This year, for the first time, Alabama — the Heart of Dixie, where Klansmen bombed a Black church, Black leaders boycotted segregated buses and Gov. George Wallace personally stood in the doorway of the University of Alabama to keep Black students out — will celebrate Juneteenth as an official state holiday.
The state legislature last month approved legislation honoring the day that marks the unofficial end of slavery after the Civil War. Officials plan to celebrate the day with community activities and free admission to state legacy sites, including the Legacy Museum and National Memorial for Peace and Justice — also known as the Lynching Museum.
Juneteenth has been a federal holiday since 2021. For the last four years, Alabama’s current Republican governor, Kay Ivey, used her executive powers to designate Juneteenth as a state holiday. The legislation will make the designation permanent.
“Since President Trump observed Juneteenth in June of 2020, we have proclaimed it each year, and I am pleased the Legislature has made it an official state holiday,” Ivey said in a terse statement.
For Brenda Ward, this year’s celebration is merely the first step.
“I’m looking forward to it being taught in school more as well as in the churches through classes or the community centers,” said Ward, chair of the National Juneteenth Observance Foundation of Alabama.
The bill, which cleared the House of Representatives last month by an 85-4 vote, was sponsored by Republican Rep. Rick Rehm. Alabama senators didn’t debate the bill, but many of the chamber’s Republican members chose not to vote on it. The state has a GOP supermajority in both legislative houses.
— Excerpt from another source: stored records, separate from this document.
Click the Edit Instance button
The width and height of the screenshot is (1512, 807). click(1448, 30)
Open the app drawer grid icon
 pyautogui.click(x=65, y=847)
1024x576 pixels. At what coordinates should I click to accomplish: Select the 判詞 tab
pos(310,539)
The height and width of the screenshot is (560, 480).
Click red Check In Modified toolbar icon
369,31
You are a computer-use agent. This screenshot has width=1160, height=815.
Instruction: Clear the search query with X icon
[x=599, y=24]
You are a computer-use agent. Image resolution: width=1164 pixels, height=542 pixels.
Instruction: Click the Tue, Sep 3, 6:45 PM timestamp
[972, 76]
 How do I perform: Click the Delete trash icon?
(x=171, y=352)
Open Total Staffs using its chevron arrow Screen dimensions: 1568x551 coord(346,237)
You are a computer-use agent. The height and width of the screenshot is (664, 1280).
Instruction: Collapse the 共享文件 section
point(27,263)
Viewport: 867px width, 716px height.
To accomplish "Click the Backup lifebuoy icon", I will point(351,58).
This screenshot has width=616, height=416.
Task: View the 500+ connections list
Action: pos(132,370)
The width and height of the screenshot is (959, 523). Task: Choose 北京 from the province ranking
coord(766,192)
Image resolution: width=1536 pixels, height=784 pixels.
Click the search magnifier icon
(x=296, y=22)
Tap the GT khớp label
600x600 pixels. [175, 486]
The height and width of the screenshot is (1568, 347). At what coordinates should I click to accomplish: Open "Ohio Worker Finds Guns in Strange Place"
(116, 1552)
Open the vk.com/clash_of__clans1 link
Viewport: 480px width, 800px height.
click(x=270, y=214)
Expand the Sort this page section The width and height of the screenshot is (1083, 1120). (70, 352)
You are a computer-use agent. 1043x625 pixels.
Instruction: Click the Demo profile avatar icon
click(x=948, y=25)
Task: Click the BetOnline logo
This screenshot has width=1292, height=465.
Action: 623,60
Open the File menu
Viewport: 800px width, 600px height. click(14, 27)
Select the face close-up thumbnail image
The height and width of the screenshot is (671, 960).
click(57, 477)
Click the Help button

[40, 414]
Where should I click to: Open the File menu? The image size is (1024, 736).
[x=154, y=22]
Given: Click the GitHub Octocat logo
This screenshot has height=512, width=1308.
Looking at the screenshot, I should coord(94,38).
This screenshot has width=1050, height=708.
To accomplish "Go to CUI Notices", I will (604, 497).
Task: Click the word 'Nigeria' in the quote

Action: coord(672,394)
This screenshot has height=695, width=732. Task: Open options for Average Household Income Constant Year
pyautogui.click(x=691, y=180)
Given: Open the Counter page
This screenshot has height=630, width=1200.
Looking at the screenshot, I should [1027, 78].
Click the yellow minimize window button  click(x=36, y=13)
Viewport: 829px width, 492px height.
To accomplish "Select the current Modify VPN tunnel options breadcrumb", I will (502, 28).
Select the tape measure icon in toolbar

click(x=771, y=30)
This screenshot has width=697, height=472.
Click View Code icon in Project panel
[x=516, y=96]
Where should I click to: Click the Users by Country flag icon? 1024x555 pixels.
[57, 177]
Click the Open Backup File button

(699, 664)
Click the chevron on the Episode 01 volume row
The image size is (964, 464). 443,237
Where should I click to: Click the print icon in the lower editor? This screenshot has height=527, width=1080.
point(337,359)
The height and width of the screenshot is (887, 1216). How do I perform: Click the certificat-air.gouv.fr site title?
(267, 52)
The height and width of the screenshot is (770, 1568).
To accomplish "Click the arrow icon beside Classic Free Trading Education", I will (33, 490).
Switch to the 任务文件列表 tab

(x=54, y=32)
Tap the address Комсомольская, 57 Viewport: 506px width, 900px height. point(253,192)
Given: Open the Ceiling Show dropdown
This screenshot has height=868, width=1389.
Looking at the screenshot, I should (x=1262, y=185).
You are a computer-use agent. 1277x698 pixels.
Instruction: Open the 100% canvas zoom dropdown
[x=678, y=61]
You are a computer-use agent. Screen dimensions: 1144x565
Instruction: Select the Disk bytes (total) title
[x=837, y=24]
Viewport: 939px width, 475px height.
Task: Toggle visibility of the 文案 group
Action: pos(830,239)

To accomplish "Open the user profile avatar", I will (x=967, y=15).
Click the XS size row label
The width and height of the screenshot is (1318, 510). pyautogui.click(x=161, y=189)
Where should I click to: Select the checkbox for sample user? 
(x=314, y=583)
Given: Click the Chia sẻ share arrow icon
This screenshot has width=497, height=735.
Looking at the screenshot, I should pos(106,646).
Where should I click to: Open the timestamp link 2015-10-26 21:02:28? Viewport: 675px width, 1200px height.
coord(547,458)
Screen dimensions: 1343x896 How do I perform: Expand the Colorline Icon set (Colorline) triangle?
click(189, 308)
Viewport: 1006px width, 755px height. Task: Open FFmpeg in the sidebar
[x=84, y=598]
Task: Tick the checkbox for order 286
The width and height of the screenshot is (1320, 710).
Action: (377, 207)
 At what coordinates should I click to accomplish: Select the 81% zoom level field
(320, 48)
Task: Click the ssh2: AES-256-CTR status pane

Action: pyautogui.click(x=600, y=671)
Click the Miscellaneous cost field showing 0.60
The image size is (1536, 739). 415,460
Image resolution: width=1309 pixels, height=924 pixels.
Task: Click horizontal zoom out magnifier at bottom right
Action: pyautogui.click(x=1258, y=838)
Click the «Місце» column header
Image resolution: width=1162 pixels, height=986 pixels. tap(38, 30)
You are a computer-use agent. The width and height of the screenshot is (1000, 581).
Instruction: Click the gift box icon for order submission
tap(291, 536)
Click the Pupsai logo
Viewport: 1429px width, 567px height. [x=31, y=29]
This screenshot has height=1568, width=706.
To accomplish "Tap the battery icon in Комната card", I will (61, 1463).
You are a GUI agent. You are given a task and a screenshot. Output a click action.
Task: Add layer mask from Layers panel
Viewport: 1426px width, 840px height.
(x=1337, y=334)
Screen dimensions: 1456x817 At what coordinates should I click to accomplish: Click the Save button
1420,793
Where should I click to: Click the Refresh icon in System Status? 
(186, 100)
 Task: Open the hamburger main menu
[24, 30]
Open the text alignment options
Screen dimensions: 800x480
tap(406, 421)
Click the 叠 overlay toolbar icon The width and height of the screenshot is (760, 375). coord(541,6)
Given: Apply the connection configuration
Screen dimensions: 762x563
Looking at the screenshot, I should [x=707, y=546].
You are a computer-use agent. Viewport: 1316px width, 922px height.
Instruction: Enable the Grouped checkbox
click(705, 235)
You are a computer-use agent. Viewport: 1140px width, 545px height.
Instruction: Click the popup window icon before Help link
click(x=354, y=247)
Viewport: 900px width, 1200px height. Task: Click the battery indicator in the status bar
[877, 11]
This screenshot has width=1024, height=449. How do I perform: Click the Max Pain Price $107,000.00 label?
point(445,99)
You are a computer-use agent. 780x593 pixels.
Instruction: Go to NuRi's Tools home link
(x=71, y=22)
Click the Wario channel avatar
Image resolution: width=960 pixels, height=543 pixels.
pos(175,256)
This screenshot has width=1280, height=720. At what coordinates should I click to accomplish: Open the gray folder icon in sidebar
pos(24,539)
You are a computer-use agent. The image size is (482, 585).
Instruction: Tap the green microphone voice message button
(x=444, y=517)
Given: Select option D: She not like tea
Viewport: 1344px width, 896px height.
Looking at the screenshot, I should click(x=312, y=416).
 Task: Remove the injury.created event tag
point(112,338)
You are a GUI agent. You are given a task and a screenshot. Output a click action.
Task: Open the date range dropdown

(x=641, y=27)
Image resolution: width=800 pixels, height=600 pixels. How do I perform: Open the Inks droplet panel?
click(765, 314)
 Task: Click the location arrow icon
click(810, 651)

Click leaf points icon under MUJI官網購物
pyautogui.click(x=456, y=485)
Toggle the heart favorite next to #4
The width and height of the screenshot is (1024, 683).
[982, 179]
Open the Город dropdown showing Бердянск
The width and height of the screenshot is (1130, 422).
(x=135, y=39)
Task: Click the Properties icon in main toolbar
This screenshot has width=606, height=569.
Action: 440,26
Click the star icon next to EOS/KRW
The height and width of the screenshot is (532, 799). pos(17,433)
“This is a bill that is constituent-driven, that is brought to me by my constituents,” Rehm said when introducing his bill on the House floor in April. “To me, this is a very important holiday because Juneteenth celebrates the end of 330 years of the West African slave trade.”
Black Democrats Tried to Pass the Bill
But the bill is more or less identical to one Alabama’s Black Democratic lawmakers introduced repeatedly for several years. Republicans, concerned that adding a new state holiday would increase costs for taxpayers, killed that bill again and again.
“We can’t carry a bill to acknowledge what has happened to us [or] get it out of committee,” said Rep. Mary Moore, a Black Democrat from Birmingham, in reaction to Rehm’s bill. “But you can bring the bill and get it out of committee, a bill that’s about us! There’s something wrong with that — that the only way that it could be a good bill is if somebody else carries it, and not the people that were affected by it in the first place.”
Juneteenth commemorates June 19, 1865, the day enslaved people in Galveston, Texas, were officially granted their freedom — even though President Abraham Lincoln had signed the Emancipation Proclamation two years earlier.
Alabama became a U.S. state on December 14, 1819, after several Native American tribes were forced to move west of the Mississippi River. During the early to mid-1800s, the state’s wealthy farmers considered slavery essential to their economy, and Alabama was one of the nation’s largest slaveholding states. Alabama was among the first six states to join the Confederacy.
Alabama still recognizes three Confederate-related state holidays, including one in January that jointly honors Martin Luther King, Jr. and Robert E. Lee.